Reliance on T-Bills has been the modus operandi the past years

At the latest Quarterly Refunding Announcement (QRA) in October, the Treasury decided to keep the quarterly coupon unchanged through the last part of 2024, while signalling that this status quo was expected to be maintained for ‘at least’ the next several quarters with any additional financing needs met by issuance of T-Bills. Such explicit guidance on the issuance strategy was introduced by Treasury Secretary Yellen in 2023 and should be seen as a way of controlling financial conditions by steering markets away from pricing a nearterm increase in the supply of duration, very much like forward guidance in the monetary policy toolbox. Since the last debt ceiling conflict was resolved in 2023, the share of TBills relative to total marketable debt has risen from 16.5% to 22%, which is above the 15- 20% recommendation from the Treasury Borrowing Advisory Committee (TBAC). The question is whether incoming TS Bessent will try to adhere to this advice in terms of the issuance composition – or simply continue Yellen’s line.

For how long will current auction sizes be sufficient?
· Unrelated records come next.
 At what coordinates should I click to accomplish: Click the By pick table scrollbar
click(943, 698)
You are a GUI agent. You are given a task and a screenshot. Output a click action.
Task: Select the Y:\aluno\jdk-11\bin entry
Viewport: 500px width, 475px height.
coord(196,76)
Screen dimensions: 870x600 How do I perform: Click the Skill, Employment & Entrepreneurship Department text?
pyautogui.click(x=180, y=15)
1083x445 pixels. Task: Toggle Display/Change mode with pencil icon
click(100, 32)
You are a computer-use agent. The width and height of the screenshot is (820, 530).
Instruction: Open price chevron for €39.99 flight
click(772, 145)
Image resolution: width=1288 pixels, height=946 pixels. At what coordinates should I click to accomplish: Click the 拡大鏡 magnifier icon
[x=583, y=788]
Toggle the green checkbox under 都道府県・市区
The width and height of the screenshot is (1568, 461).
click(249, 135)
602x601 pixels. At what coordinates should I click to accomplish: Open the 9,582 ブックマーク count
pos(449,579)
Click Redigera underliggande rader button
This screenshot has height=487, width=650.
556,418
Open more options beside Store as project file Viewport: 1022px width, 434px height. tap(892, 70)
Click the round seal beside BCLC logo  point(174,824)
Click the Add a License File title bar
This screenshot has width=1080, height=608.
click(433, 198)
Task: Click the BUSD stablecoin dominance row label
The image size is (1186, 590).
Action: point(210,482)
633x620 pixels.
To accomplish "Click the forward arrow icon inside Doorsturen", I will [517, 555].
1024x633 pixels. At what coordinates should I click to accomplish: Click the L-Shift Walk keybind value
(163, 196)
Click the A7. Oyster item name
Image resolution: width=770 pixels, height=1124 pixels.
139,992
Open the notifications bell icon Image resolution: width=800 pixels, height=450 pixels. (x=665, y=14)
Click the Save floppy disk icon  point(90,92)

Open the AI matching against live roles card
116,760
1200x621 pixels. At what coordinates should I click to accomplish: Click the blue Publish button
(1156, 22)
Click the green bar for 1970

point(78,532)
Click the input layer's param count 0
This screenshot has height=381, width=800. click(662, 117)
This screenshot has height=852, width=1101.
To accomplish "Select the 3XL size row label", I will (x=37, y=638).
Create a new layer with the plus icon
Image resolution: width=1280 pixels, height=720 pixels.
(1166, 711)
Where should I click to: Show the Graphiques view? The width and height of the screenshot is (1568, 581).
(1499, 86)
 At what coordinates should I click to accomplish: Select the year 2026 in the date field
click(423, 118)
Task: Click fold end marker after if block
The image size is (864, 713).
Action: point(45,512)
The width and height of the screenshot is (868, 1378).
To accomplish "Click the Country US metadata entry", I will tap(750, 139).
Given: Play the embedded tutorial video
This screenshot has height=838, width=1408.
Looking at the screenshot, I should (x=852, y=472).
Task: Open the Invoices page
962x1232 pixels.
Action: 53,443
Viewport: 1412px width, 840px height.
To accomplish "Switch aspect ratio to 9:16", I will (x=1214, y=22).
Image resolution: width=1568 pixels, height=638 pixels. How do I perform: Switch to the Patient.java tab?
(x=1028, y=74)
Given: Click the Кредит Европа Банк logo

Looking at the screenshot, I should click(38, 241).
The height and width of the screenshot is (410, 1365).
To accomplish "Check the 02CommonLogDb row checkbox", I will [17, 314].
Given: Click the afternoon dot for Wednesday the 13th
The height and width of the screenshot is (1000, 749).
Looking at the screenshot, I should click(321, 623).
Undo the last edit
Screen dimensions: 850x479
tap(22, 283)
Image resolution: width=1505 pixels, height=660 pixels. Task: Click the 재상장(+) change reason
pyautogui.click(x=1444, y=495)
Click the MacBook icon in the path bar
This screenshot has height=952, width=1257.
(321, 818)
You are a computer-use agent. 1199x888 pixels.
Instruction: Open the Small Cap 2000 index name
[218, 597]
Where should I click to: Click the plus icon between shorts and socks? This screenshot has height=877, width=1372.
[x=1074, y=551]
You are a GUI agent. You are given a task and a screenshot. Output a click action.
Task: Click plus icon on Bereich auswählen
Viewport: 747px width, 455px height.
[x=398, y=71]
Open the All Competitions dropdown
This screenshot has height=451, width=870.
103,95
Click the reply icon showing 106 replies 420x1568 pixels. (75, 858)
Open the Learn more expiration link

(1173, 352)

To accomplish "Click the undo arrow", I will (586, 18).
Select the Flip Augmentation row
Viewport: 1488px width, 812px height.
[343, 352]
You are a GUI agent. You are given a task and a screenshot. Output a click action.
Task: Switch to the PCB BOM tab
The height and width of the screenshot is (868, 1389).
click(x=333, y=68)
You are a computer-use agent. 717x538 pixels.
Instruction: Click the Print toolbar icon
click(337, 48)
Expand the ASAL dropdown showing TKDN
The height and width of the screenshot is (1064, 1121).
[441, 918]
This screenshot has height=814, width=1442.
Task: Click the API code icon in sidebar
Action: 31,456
In this section, we explore the implications of a more expansionary fiscal policy on the potential structure of Treasury issuances. Readers can follow the calculations in table 1. Note that all estimates are based on fiscal years (FY), running from October to September (e.g. FY24 = Oct 23 – Sept. 24). As of today, the Treasury offers an annual tranche of notes, bonds, TIPS and FRNs worth around USD4,600bn per fiscal year, which covers both refinancing of existing debt and additional financing needs. The main reason to raise new cash is the deficit, but the financing needs are also impacted by Fed redemptions (QT), changes in the Treasury cash balance and other financing means such as costs related to direct student loans.